PROTOCOL STACKS ARCNET

PROTOCOL STACKS

ARCNET

ARCNET (also CamelCased as ARCnet, an acronym from Attached Resource Computer NETwork) is a local area network (LAN) protocol, similar in purpose to Ethernet or Token Ring. ARCNET was the first widely available networking system for microcomputers and became popular in the 1980s for office automation tasks. It has since gained a following in the embedded systems market, where certain features of the protocol are especially useful.

ARCNET remained proprietary until the early-to-mid 1980s. This did not cause concern at the time, as most network architectures were proprietary. The move to non-proprietary, open systems began as a response to the dominance of International Business Machines (IBM) and its Systems Network Architecture (SNA). In 1979, the Open Systems Interconnection Reference Model (OSI Model) was published. Then, in 1980, Digital, Intel and Xerox (the DIX consortium) published an open standard for Ethernet that was soon adopted as the basis of standardization by the IEEE and the ISO. IBM responded by proposing Token Ring as an alternative to Ethernet but kept such tight control over standardization that competitors were wary of using it. ARCNET was less expensive than either, often much less, more reliable, more flexible, and by the late 1980s it had a market share about equal to that of Ethernet.

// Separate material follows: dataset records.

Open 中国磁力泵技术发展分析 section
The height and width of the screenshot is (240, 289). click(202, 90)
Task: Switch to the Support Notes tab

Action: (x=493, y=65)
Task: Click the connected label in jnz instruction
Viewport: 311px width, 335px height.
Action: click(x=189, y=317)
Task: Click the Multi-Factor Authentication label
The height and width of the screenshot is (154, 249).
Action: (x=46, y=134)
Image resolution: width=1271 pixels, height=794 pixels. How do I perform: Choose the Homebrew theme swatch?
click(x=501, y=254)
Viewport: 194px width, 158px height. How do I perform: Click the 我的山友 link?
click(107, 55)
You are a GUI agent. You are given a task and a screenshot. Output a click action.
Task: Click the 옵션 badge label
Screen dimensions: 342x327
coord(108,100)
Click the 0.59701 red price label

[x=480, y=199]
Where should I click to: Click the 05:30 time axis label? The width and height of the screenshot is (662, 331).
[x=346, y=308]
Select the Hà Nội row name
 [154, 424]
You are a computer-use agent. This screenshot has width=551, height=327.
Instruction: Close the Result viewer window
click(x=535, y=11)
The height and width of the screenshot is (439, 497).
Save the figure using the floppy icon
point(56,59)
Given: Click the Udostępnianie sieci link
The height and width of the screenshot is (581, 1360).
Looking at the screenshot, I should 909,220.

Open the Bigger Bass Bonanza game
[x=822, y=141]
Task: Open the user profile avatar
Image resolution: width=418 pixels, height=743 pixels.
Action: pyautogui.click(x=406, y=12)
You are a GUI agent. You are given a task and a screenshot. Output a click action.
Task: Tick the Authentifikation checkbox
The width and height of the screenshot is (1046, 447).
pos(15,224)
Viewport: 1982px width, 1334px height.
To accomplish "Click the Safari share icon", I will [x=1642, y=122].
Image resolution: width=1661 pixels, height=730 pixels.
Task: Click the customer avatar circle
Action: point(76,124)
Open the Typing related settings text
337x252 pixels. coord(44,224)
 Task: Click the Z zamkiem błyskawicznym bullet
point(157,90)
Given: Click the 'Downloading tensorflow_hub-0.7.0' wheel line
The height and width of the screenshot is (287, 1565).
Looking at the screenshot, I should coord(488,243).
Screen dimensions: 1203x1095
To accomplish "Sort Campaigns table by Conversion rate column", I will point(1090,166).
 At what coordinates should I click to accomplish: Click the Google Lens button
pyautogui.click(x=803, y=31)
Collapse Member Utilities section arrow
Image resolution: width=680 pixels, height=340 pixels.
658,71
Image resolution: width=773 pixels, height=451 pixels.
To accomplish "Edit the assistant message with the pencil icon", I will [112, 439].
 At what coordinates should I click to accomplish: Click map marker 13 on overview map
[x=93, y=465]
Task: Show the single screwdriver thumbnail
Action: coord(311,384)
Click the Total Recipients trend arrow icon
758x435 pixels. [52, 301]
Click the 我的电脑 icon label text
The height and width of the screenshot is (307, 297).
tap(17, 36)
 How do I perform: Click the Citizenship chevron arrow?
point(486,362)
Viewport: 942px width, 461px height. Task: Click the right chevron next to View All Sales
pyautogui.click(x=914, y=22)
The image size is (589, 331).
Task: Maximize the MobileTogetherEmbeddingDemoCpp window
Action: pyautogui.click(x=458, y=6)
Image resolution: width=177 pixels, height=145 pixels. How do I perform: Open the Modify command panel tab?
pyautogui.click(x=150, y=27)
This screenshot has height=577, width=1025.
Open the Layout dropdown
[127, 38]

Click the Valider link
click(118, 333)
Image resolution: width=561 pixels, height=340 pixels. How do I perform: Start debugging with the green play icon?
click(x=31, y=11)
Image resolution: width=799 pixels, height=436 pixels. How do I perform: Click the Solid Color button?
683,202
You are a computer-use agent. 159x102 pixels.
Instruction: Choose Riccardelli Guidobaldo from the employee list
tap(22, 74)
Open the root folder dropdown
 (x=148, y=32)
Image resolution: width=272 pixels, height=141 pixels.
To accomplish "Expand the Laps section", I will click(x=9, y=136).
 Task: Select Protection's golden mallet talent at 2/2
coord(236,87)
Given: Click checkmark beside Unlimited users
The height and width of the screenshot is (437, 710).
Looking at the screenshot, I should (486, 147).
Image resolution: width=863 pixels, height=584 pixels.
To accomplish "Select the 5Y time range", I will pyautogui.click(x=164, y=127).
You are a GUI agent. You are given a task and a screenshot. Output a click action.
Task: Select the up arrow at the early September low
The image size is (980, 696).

After Ethernet abandoned their original clumsy thick-wire and somewhat-less-clumsy thin-coax version and adopted ARCnet's innovative and more maintainable "interconnected stars" cabling topology based on active hubs, Ethernet became more attractive than before, thus Ethernet volumes increased. With more companies entering the market, the price of Ethernet started to fall, and ARCNET volumes tapered off. The same was largely true of Token Ring, although IBM's immense power managed to keep it in the market for some time longer.